Data records
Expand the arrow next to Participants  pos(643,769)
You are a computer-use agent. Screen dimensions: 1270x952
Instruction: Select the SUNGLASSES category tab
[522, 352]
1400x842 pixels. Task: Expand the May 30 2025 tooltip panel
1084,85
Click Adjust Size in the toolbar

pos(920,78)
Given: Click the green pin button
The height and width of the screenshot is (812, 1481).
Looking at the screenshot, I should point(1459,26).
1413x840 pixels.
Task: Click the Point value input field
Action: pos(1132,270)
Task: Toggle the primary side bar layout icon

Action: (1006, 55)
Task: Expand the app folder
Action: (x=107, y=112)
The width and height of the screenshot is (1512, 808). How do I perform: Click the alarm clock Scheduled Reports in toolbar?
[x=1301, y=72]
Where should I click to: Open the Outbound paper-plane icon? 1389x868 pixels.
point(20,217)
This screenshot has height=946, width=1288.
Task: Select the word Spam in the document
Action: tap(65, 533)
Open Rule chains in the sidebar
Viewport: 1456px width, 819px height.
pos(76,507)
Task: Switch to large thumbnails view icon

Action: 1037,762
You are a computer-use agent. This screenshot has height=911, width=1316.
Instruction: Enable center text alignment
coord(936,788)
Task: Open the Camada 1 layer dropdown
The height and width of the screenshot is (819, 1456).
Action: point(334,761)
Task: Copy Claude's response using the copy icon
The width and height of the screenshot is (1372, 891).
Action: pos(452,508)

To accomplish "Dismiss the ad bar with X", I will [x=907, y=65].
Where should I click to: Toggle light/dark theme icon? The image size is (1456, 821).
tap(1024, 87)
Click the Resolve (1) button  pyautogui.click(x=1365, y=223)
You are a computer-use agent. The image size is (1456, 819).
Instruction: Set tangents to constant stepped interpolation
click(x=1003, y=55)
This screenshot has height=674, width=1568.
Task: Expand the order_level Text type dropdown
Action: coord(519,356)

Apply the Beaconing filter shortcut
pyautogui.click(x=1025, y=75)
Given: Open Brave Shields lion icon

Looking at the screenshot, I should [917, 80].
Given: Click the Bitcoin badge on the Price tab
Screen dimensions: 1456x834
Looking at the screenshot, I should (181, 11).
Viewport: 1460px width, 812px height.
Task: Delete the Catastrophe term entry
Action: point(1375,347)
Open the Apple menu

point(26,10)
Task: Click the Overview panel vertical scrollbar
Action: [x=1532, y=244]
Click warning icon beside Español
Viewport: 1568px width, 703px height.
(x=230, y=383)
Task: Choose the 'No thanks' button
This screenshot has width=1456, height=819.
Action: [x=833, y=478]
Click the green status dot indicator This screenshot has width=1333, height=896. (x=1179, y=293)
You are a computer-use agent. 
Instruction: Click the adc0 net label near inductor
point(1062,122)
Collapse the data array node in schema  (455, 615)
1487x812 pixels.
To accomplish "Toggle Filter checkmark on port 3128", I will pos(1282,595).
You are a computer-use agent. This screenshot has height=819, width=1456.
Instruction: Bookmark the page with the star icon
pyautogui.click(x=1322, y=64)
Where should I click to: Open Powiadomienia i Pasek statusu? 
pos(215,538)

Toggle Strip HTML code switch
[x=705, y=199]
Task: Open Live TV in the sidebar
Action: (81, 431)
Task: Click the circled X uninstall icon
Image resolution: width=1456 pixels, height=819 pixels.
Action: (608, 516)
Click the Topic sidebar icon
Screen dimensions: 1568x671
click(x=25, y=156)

WHAT YOU NEED TO DO. Above are the records; copy exactly the lines from the line with "Task: Copy Claude's" through the line with "Given: Click the Bitcoin", both included.

ANSWER BOX.
Task: Copy Claude's response using the copy icon
The width and height of the screenshot is (1372, 891).
Action: pos(452,508)

To accomplish "Dismiss the ad bar with X", I will [x=907, y=65].
Where should I click to: Toggle light/dark theme icon? The image size is (1456, 821).
tap(1024, 87)
Click the Resolve (1) button  pyautogui.click(x=1365, y=223)
You are a computer-use agent. The image size is (1456, 819).
Instruction: Set tangents to constant stepped interpolation
click(x=1003, y=55)
This screenshot has height=674, width=1568.
Task: Expand the order_level Text type dropdown
Action: coord(519,356)

Apply the Beaconing filter shortcut
pyautogui.click(x=1025, y=75)
Given: Open Brave Shields lion icon

Looking at the screenshot, I should [917, 80].
Given: Click the Bitcoin badge on the Price tab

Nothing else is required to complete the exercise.